**ZADANIE**
Kontynuuj poniższy tekst o Sintrze od miejsca, w którym się kończy.

To miasteczko może zaskoczyć. Położone 25 km od Lizbony na wzniesieniach, otoczone przepiękną zielenią zadziwia stylem zupełnie różnym od stolicy. Kilkaset lat popularności tego miejsca sprawiło, że powstały tu przepiękne pałace i rezydencje otoczone przepiekną roślinnoscią w tym sekwojami.
To miasteczko może zaskoczyć. Położone 25 km od Lizbony na wzniesieniach, otoczone przepiękną zielenią zadziwia stylem zupełnie różnym od stolicy. Kilkaset lat popularności tego miejsca sprawiło, że powstały tu przepiękne pałace i rezydencje otoczone przepiekną roślinnoscią w tym sekwojami.
Mauretańscy władcy Lizbony wznieśli tu swoją fortecę, a później wybudowano letnią rezydencję dla władców Portugalii.
Do dziś dnia Sintrę zamieszkują bogaci Portugalczycy, których domy wyglądają jak pałace.
XVIII- i XIX-wieczni angielscy podróżnicy nazwali chroniące przed słońcem lasy miasteczka Arkadią. Zauroczeni powtarzali też stare hiszpańskie powiedzenie: „zobaczyć cały świat, a nie widzieć Sintry, to nic nie zobaczyć”

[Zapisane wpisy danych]

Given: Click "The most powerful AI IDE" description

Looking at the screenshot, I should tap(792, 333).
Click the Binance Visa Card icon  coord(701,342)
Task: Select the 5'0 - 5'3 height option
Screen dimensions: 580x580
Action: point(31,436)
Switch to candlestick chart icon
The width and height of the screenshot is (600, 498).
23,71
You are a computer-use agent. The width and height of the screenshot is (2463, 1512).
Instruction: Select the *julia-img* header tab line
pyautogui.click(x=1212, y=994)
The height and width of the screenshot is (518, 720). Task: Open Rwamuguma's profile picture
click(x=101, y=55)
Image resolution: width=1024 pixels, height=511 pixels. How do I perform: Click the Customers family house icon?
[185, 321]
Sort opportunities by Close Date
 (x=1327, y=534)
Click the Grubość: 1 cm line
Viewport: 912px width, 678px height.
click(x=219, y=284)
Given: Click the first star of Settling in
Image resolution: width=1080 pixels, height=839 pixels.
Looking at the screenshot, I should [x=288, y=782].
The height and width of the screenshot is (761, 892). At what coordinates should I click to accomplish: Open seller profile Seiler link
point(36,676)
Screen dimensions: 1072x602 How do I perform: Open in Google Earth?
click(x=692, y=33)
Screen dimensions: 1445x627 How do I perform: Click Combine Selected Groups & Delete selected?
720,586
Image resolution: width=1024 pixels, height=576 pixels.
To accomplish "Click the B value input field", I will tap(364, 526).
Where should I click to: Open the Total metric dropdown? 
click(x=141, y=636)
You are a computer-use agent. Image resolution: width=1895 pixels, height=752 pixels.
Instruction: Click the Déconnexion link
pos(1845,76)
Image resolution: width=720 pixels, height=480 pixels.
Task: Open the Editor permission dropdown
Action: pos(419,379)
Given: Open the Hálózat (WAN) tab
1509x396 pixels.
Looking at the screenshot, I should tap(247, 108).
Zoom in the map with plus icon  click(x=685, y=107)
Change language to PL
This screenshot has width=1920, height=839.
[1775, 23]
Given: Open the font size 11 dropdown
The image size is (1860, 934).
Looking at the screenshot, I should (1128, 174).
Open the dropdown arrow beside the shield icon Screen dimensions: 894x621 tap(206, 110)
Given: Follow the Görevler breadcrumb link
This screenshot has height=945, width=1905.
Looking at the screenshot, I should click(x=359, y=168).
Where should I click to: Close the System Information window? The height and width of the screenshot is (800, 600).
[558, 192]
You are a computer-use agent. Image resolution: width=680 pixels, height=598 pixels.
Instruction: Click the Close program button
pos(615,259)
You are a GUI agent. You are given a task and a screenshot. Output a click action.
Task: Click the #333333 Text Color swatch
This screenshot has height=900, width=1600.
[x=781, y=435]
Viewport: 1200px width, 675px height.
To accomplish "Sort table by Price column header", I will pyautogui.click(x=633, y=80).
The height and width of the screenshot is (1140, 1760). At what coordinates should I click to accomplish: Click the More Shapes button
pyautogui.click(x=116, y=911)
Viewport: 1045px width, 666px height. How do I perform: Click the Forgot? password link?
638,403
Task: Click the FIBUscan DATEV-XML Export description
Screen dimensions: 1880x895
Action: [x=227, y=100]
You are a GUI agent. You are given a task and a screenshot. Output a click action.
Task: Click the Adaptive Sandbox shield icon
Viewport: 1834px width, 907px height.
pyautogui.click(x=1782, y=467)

**WYNIK ZADANIA**
W 1809 r. miasto odwiedził Lord Byron, który tak opisał swoje wrażenia “(…)miejscowość Sintra, pięć mil odległa od stolicy, jest może pod każdym względem najrozkoszniejszym miejscem w Europie. Zawiera ona piękności tak naturalne, jak i sztuczne: pałace i ogrody, wznoszące się pośrodku skał dzikich, wodospadów i przepaści,. klasztory zadziwiającej wysokości, rozległy widok na może i na Tag (…) Miejscowość ta łączy w sobie dzikość zachodnich krajów górskich z zielonością południowej Francji. „, a Hans Christian Anderson nazwał to miasteczko „najpiękniejszym miejscem w Portugalii”, tutaj też rozpoczął pracę nad Wędrówkami Childe Harolda.
W centrum starego miasta – Sintra Vila znajduje się królewski pałac (Palácio Nacional de Sintra). W miasteczku znajduje się jedna z najlepszych na świecie prywatnych kolekcji sztuki Museu de Arte Moderna a także niewielkie Muzeum Zabawek (Museu do Brinquedo). Na wycieczki po otaczających Sintrę wzgórzach najlepiej przeznaczyć parę dni, bo atrakcji tu nie brakuje. Górujące ponad Starym Miastem mury mauretańskiej twierdzy – Zamku Maurów (Castelo dos Mauros), bajecznie kolorowy Pałac Pena (Palácio da Pena) oraz tajemnicza Quinta da Regaleira, Convento dos Capuchos czy dziki ogród i romantyczny pałac Monserrate to miejsca które trzeba zobaczyć.
Największą atrakcją miasta jest Palácio Nacional de Sintra, którego górujące nad starówką miasta białe kominy, nie dadzą się pomylić z niczym innym.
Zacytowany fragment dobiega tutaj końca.